The FL9s were additionally intended to allow for the retirement of electric locomotives by the New Haven and the dismantling of electrification to save money. Only the electrification on the Danbury Branch was actually dismantled, negating a key reason the locomotives were purchased. However, the FL9s did make it possible for trains serving non-electrified lines to continue to Grand Central without stopping at New Haven, Connecticut, to switch locomotives.

The FL9s continued in passenger and occasional freight service under the New Haven's successor Penn Central, expanding their range to the Harlem Line and the Hudson Line in New York State. Conrail succeeded Penn Central in 1976 and sold 12 units to Amtrak for use on the Hudson Line. Its remaining units went to Metro-North Railroad in 1983, some purchased by the Connecticut Department of Transportation (CTDOT). Amtrak, Metro-North, and CTDOT all sent FL9s for rebuilding to extend their service lives.

Amtrak retired its FL9s in the late 1990s when new P32AC-DM locomotives that replicated their role entered service. Metro-North began replacing its FL9s in 1995 with new P32AC-DM locomotives, restricting them to branch lines in 2001. The remaining FL9s were no longer capable of third-rail operation due to their advanced age. New locomotives allowed for the final FL9s owned by Metro-North and CTDOT to be retired in 2009. More than 20 FL9s have been preserved at museums or with private owners; several remain in operation.

==Design and production==

=== Background ===
Due to concerns about diesel emissions in the East River Tunnels and the underground tracks of Grand Central Terminal and Penn Station, passenger trains entering New York City have long been required to use electrical power, as coal and later diesel exhaust would pose a hazard to human health in the confined underground spaces. The ban was originally enacted by the city in 1903, and in response the New York Central Railroad installed third rail electrification on the Harlem Line, which New Haven trains used to reach Grand Central. To allow its own service to Grand Central, New Haven trackage between Woodlawn and New Haven, Connecticut, 72 mi east from Grand Central, was electrified at 11,000 volts, 25 Hz AC overhead, with all catenary installed by 1914. The New Haven's pioneering system was used as an example for electrification projects by other railroads, including on the Northeast Corridor between New York and Washington, D.C.

Plans to extend the electrification eastward towards Boston were never realized due to the railroad's financial troubles. To allow passenger trains to travel to New York City from non-electrified lines without requiring a change of locomotives, the New Haven Railroad sought a class of locomotive that could switch between diesel and electric power on the fly. A replacement was also due for the railroad's 60 ALCO DL-109 locomotives built in the 1940s.

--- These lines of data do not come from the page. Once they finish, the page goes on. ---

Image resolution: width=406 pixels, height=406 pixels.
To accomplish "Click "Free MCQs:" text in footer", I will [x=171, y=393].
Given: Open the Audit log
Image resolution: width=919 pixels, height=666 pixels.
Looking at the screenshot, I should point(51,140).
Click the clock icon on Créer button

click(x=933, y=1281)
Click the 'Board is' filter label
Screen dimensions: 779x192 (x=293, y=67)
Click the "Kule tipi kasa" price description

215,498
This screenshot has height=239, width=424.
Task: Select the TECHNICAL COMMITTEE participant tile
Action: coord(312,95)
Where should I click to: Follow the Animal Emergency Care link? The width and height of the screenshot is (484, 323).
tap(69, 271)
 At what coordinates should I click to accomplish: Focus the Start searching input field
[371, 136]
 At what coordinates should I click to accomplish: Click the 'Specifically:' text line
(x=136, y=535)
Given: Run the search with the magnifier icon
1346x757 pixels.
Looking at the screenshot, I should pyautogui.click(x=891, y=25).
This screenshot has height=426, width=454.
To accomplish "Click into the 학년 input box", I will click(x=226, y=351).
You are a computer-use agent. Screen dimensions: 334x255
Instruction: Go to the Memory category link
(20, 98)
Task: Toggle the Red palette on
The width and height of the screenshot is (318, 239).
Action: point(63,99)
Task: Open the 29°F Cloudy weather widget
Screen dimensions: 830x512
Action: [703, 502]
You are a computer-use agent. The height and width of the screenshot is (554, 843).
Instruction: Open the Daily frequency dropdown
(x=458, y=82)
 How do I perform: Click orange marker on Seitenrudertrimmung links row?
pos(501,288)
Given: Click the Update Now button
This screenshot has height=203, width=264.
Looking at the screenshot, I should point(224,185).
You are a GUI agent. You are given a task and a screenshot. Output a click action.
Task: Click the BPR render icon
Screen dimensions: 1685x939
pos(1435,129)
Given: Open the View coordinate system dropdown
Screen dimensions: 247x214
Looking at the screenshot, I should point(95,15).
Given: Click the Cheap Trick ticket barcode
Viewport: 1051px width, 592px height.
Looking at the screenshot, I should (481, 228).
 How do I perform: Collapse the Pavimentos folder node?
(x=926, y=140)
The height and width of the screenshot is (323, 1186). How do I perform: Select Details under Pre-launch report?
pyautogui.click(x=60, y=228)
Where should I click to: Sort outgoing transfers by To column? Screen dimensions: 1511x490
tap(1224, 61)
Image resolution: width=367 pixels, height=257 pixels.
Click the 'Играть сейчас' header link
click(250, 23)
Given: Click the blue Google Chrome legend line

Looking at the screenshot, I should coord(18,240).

Introduction of a new dual-mode locomotive also aligned with railroad president Patrick B. McGinnis' plans to eliminate the railroad's electrification system east of Stamford, Connecticut, and scrap its entire fleet of pre-1955 electric locomotives, in a cost-cutting measure described by author Scott Hartley as "ill-advised". Key to the plan was eliminating the aging Cos Cob Power Station, built in 1906.

=== Design ===
The earliest attempt at developing a dual-mode locomotive to meet this need began with a proposal to gut the internals of the DL-109s and install both a new diesel engine and equipment to collect electrical power from the third rail via contact shoes and deliver it to the traction motors. The proposal would also save money by reusing existing equipment and eliminating the cost of buying new locomotives. However, it was found unworkable because the weight of the resulting locomotive was estimated to exceed the weight restrictions on the Park Avenue Viaduct in New York City. Afterwards, both ALCO (manufacturer of the DL-109s) and Fairbanks-Morse submitted proposed dual-mode locomotive designs to the New Haven; neither proposed design was within the weight limit for the Park Avenue Viaduct.

EMD's answer was a new locomotive based on their existing EMD FP9, but lengthened to accommodate additional equipment, such as a larger train heating steam boiler, extra electrical equipment, and contact shoes for drawing power from a third rail. The resulting design was named the FL9 ("L" indicating "long"). The FL9s were the final members of the long-running EMD F-unit line, in production since 1945. Due to the additional weight and existing weight restrictions on the Park Avenue Viaduct, the locomotive was equipped with a three-axle rear truck, giving it a B-A1A wheel arrangement in the AAR system (indicating the middle axle of the rear truck is unpowered). Flexicoil trucks were used for the rear truck due to this type of truck having more room for fitting the third rail shoes. The locomotives measured 59 ft in length and weighed approximately 284500 lb. Maximum speed was 89 mph. The locomotives used D32 DC generators to supply current to the D37 DC traction motors.

For electric operation, the FL9 was capable of using either an over-running or under-running third rail by means of retractable shoes operated by pneumatic cylinders. For operation into the Pennsylvania Railroad's Pennsylvania Station, (Note: Most New Haven trains terminated at Grand Central. Some, such as services bound for Washington, D.C., operated via Pennsylvania Station.) the FL9 used the Long Island Rail Road's third rail system. A DC electric compressor provided air for the brake system when the diesel engine was off. To handle the massive amount of electric current available from the third rail, the locomotive's dynamic braking system operated as a resistor when applying power from a stop or otherwise accelerating. Twenty-eight different steps within the electrical system allowed for the regulation of current supplied to the traction motors based on the locomotive's speed.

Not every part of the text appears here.